Damage done to an office building by a 2010 earthquake in Concepción, Chile. (Image: Penn State)
The goal of the project is to protect critical structures. T he structural design for earthquakes now requires the whole building to shake, which you can design for, but it's quite an expensive proposition. Our idea is that if you can dissipate the earthquake before it gets to the structure, then you don't have to design it to resist that ground motion.
Cliff Lissenden, Professor of Engineering Science and Mechanics
Parisa Shokouhi, Chief Investigator on the project and Associate Professor of Civil Engineering, and Lissenden will use a mixture of experimental and numerical study to assess the efficiency of a recommended metamaterial in filtering, dissipating and preventing surface waves caused by natural and man-made sources.

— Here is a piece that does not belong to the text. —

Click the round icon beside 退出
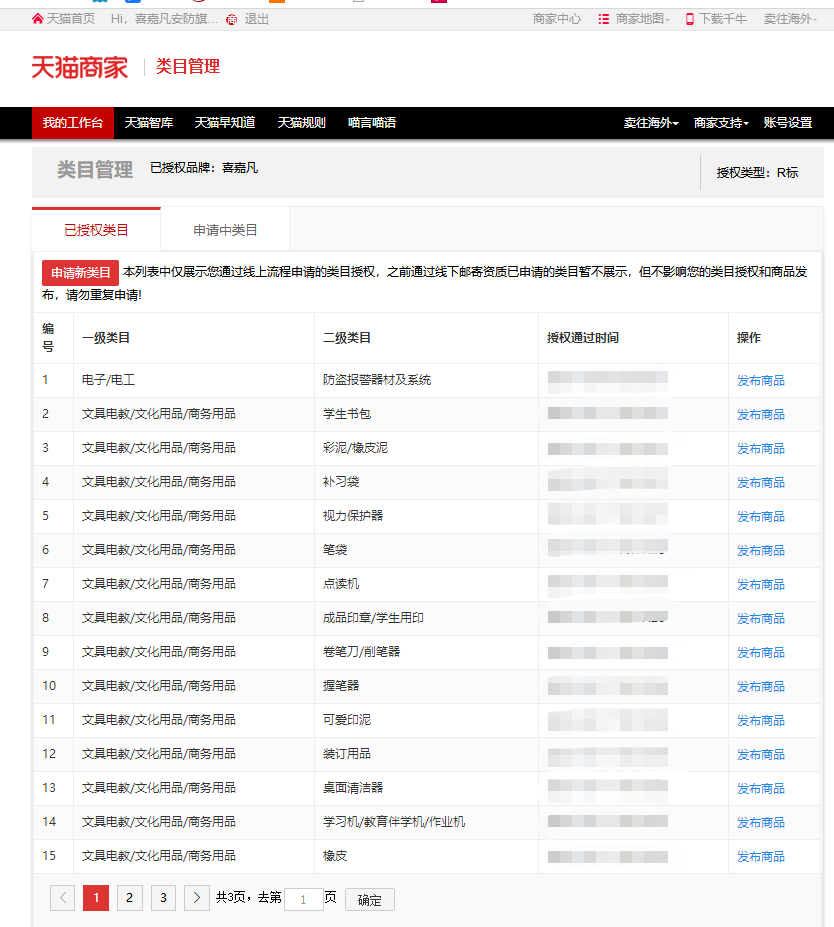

“What we are developing right now is a very simple model,” said Shokouhi. “ We are considering a plate with rods that would act as local resonators, and we are looking into what combination and what geometry of rods will dissipate the incoming energy that is traveling through the plane.”
The main step in their project, numerical research, will concentrate on discovering the suitable size and arrangement of holes and their key elements. The Researchers will do that by performing 3D and 2D finite element modeling and simulations. The model parameters will be methodically changed until they can attain the most desired arrangement.
Based on the result of the numerical study, the team will then construct and analyze a small-scale simplified model using the suggested formation. They will analyze a small aluminum plate with punched holes and steel rods to mimic the resonating units. A shaker or stack of piezo elements mounted on the plate will act as the stimulus. The wave field across the plate will then be documented.
Then, the team will reproduce a scaled-down version of a life-size setup using a soil-filled box on a shake table. The holes will be drilled in the compacted soil and the wooden or steel rods will be inserted. This will allow the team to examine the effects of soil heterogeneity, nonlinear and non-elastic behavior, and water saturation on the performance of the metamaterial.
If the outcomes are promising, this research could result in an important change in the way Engineers design structures to deal with the damaging effects of explosions and earthquakes.
I think there is a lot of potential, but we are trying to investigate the phenomenon from the bottom up to really understand what's going on. We want to know exactly how these resonators stop these waves, so that we can design them effectively.
Parisa Shokouhi, Chief Investigator on the project and Associate Professor of Civil Engineering
Set-up in 2014, the Multidisciplinary Research Seed Grant program aims to assist the faculty attract high-impact multidisciplinary and center-level research funding from the federal and state government, foundations or industry. This one-year project will conclude in January 2018.